Под похоронный звон колоколов Селонже пришла в голову одна идея, и он склонился к монаху, который шел возле него, читая отходную молитву.
– Я помню, – прошептал он, – что после битвы при Мора герцог Карл приказал переплавить все колокола в Бургундии на пушки, не так ли? Но мне кажется, что их здесь еще очень много! Неужели за такое короткое время можно было отлить новые?
Монах ошеломленно взглянул на него:
– Брат мой, через несколько мгновений вы предстанете перед господом! Не думаете ли вы, что вам приличнее было бы иметь другие мысли?
– Я собираюсь покинуть землю. Так позвольте мне все же еще немного поинтересоваться тем, что на ней происходит! Итак, эти колокола?
– На переплавку забрали в основном деревенские колокола. Церкви Дижона тоже отдали, но самые некрасивые. Большинство из тех, что оставили, представляют собой настоящие произведения искусства, а какие дивные голоса! Было бы кощунством делать из них артиллерийские снаряды.
– Скромные деревенские колокола, однако, были дороги крестьянам, для которых они отсчитывали часы их жизни. Не краснейте, брат мой! Там, где он находится… где через несколько мгновений я присоединюсь к нему, герцогу Карлу не придется уже иметь каких-либо дел с человеческой непорядочностью.
– Неужели вы думаете, что в состоянии судить непредвзято в этот час? Забудьте, кем вы были, и подумайте лучше о том, что вы – человек, один из многих других, кто так или иначе оскорблял господа.
– Через несколько минут я попрошу у него за это прощения. А теперь еще одно слово, брат мой: мы подъезжаем!
Филипп испытал какое-то странное чувство. Он только что покинул камеру, где Мари де Бревай в нестерпимых муках рожала своего ребенка, и сейчас он едет навстречу своей смерти в старой повозке, возможно, той самой, в которой провели свое последнее путешествие юные любовники, повинные в кровосмешении, – и он словно бы вдруг ощутил их незримое присутствие.

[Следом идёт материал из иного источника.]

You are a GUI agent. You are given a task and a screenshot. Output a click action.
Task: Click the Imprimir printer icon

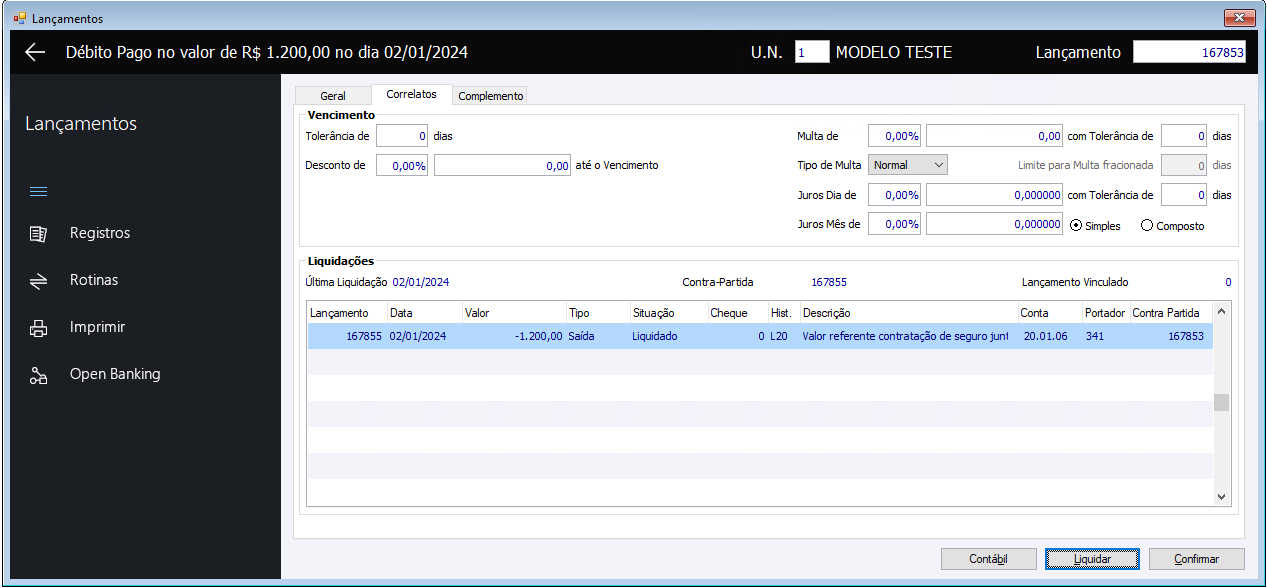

Это легкое подрагивание на его плече – не была ли это нежная маленькая ручка его юной тещи? А этот шепот, который доносился до его уха, – не был ли это голос Жана, который когда-то давно, когда сам он был всего лишь непоседливым пажом, так ловко всегда помогал ему избегать суровых наказаний герцогского камергера? Совершенно несуеверный и несклонный ломать голову над загадками потустороннего мира, осужденный тем не менее почувствовал, что впадает в какое-то блаженное состояние, как будто его обволакивает нечто приятное и горячее, ничего общего, однако, не имевшее с исходившим от солнца жаром. Это нечто утешило его душу и укрепило дух. И ничего удивительного не было в том, что он прошептал:
– Позаботьтесь о них, прошу вас! О моих жене и сыне. Им скоро это понадобится. А я через мгновение присоединюсь к вам…
– Что вы сказали, брат мой? – осведомился монах.
– Ничего. Я молился, – коротко ответил Филипп.
Как обычно во время смертной казни, площадь Моримон была переполнена зеваками. Казалось, там собрался весь город. Люди так тесно стояли друг к другу, что невозможно было различить их лица. Они были даже на крышах и деревьях. В этом человеческом море эшафот, обитый черной тканью, походил на плот, движущийся к высокой трибуне, на которой сидели Латремойль, его офицеры и несколько эшевенов в красных мантиях, странным образом сочетавшихся с одеждами человека в капюшоне с прорезями для глаз, стоявшего возле плахи и опиравшегося двумя руками на длинный меч с широким лезвием.
При появлении повозки в толпе воцарилось молчание. Внешний облик осужденного, его гордый вид внушали к нему несомненное уважение.
Все хорошо знали, что Филипп де Селонже принадлежал к одной из самых знатных семей Бургундии, что он – кавалер ордена Золотого Руна и что он был другом Карла Смелого. Ко всему прочему, он был еще красив, и немало женских глаз увлажнилось от слез. Что касается мужчин, то для них он был олицетворением роскоши и величия прошлого, возвращения которого большинство из них не желало, вероятно, потому, что оно почти разорило их, но которое по-прежнему оставалось для них образцом для подражания. Люди сдернули со своих голов капюшоны и колпаки, женщины перекрестились.